#### What is required
Print the lines below without changing anything in them.

#### Task inputs
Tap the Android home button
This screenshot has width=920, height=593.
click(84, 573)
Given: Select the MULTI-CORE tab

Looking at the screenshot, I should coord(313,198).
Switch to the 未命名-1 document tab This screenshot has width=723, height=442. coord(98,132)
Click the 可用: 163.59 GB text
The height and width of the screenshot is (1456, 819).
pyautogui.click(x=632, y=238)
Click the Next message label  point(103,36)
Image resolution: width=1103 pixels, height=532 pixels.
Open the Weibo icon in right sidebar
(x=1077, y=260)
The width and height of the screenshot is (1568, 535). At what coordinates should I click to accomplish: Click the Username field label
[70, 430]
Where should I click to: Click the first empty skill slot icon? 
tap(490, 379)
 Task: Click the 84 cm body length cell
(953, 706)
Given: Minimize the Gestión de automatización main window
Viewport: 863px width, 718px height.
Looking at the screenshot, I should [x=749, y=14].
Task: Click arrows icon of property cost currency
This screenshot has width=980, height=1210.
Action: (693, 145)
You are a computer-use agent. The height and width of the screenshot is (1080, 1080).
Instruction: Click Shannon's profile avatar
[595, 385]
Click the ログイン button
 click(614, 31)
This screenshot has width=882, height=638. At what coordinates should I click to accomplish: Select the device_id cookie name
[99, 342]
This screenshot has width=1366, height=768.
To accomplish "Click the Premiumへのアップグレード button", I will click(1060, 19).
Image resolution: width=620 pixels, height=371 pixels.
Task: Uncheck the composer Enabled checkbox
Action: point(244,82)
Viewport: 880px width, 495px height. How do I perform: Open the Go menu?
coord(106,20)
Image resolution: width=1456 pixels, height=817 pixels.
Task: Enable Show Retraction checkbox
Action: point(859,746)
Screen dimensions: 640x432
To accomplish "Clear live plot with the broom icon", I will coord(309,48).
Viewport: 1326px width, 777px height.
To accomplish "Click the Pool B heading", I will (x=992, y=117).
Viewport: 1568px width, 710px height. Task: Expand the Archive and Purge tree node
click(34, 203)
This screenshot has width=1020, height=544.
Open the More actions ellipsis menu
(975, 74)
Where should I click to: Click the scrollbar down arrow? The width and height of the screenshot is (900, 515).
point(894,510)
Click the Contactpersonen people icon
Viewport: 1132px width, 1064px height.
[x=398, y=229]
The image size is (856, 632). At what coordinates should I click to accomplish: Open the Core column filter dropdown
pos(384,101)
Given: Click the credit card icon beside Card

#### Task result
Tap the Android home button
This screenshot has width=920, height=593.
click(84, 573)
Given: Select the MULTI-CORE tab

Looking at the screenshot, I should coord(313,198).
Switch to the 未命名-1 document tab This screenshot has width=723, height=442. coord(98,132)
Click the 可用: 163.59 GB text
The height and width of the screenshot is (1456, 819).
pyautogui.click(x=632, y=238)
Click the Next message label  point(103,36)
Image resolution: width=1103 pixels, height=532 pixels.
Open the Weibo icon in right sidebar
(x=1077, y=260)
The width and height of the screenshot is (1568, 535). At what coordinates should I click to accomplish: Click the Username field label
[70, 430]
Where should I click to: Click the first empty skill slot icon? 
tap(490, 379)
 Task: Click the 84 cm body length cell
(953, 706)
Given: Minimize the Gestión de automatización main window
Viewport: 863px width, 718px height.
Looking at the screenshot, I should [x=749, y=14].
Task: Click arrows icon of property cost currency
This screenshot has width=980, height=1210.
Action: (693, 145)
You are a computer-use agent. The height and width of the screenshot is (1080, 1080).
Instruction: Click Shannon's profile avatar
[595, 385]
Click the ログイン button
 click(614, 31)
This screenshot has width=882, height=638. At what coordinates should I click to accomplish: Select the device_id cookie name
[99, 342]
This screenshot has width=1366, height=768.
To accomplish "Click the Premiumへのアップグレード button", I will click(1060, 19).
Image resolution: width=620 pixels, height=371 pixels.
Task: Uncheck the composer Enabled checkbox
Action: point(244,82)
Viewport: 880px width, 495px height. How do I perform: Open the Go menu?
coord(106,20)
Image resolution: width=1456 pixels, height=817 pixels.
Task: Enable Show Retraction checkbox
Action: point(859,746)
Screen dimensions: 640x432
To accomplish "Clear live plot with the broom icon", I will coord(309,48).
Viewport: 1326px width, 777px height.
To accomplish "Click the Pool B heading", I will (x=992, y=117).
Viewport: 1568px width, 710px height. Task: Expand the Archive and Purge tree node
click(34, 203)
This screenshot has width=1020, height=544.
Open the More actions ellipsis menu
(975, 74)
Where should I click to: Click the scrollbar down arrow? The width and height of the screenshot is (900, 515).
point(894,510)
Click the Contactpersonen people icon
Viewport: 1132px width, 1064px height.
[x=398, y=229]
The image size is (856, 632). At what coordinates should I click to accomplish: Open the Core column filter dropdown
pos(384,101)
Given: Click the credit card icon beside Card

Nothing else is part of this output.